PROMPT: Nothing but the lines from the one with "Spärr (249, 269)" through the final line of the listing should appear in the answer, each copied exactly.

GIVEN DATA:
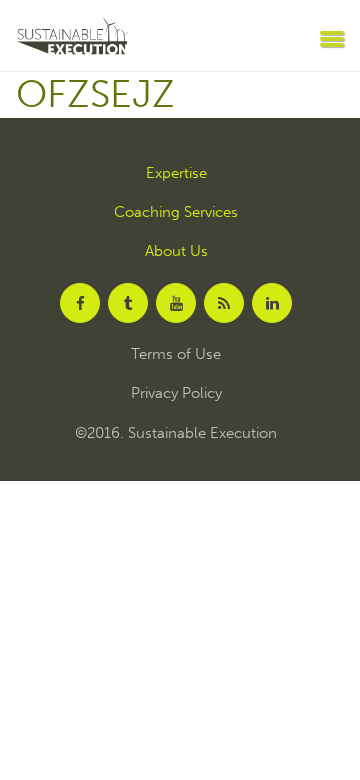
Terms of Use (176, 354)
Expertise (176, 173)
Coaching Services (176, 212)
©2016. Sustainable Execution (176, 433)
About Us (176, 251)
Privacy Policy (176, 393)
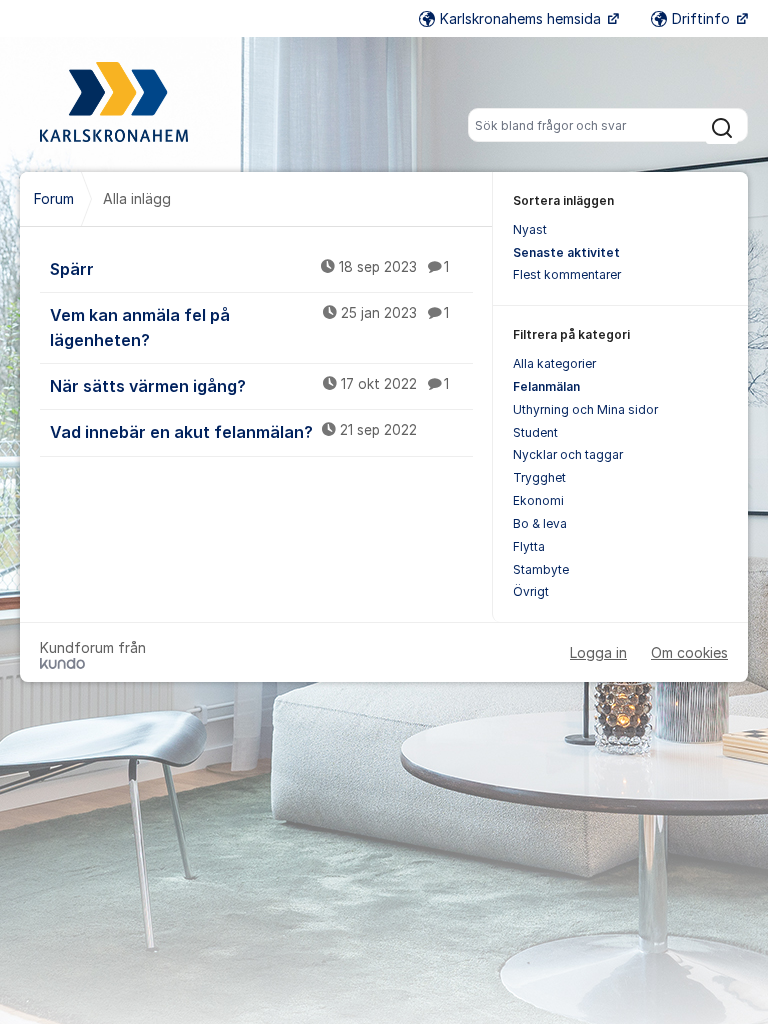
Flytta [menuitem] (529, 546)
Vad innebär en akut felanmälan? (233, 432)
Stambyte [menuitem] (541, 569)
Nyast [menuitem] (530, 229)
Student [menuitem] (535, 432)
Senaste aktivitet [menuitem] (566, 252)
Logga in (598, 652)
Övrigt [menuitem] (531, 591)
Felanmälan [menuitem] (546, 386)
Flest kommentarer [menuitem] (567, 274)
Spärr (249, 269)
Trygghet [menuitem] (539, 477)
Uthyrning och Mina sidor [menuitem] (585, 409)
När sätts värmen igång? (249, 386)
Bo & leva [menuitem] (540, 523)
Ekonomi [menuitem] (538, 500)
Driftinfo (703, 18)
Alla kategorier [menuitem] (554, 363)
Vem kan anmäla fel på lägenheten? (249, 327)
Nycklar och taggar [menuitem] (568, 454)
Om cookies (689, 652)
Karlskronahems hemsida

YOUR SOLUTION:
Spärr (249, 269)
Trygghet [menuitem] (539, 477)
Uthyrning och Mina sidor [menuitem] (585, 409)
När sätts värmen igång? (249, 386)
Bo & leva [menuitem] (540, 523)
Ekonomi [menuitem] (538, 500)
Driftinfo (703, 18)
Alla kategorier [menuitem] (554, 363)
Vem kan anmäla fel på lägenheten? (249, 327)
Nycklar och taggar [menuitem] (568, 454)
Om cookies (689, 652)
Karlskronahems hemsida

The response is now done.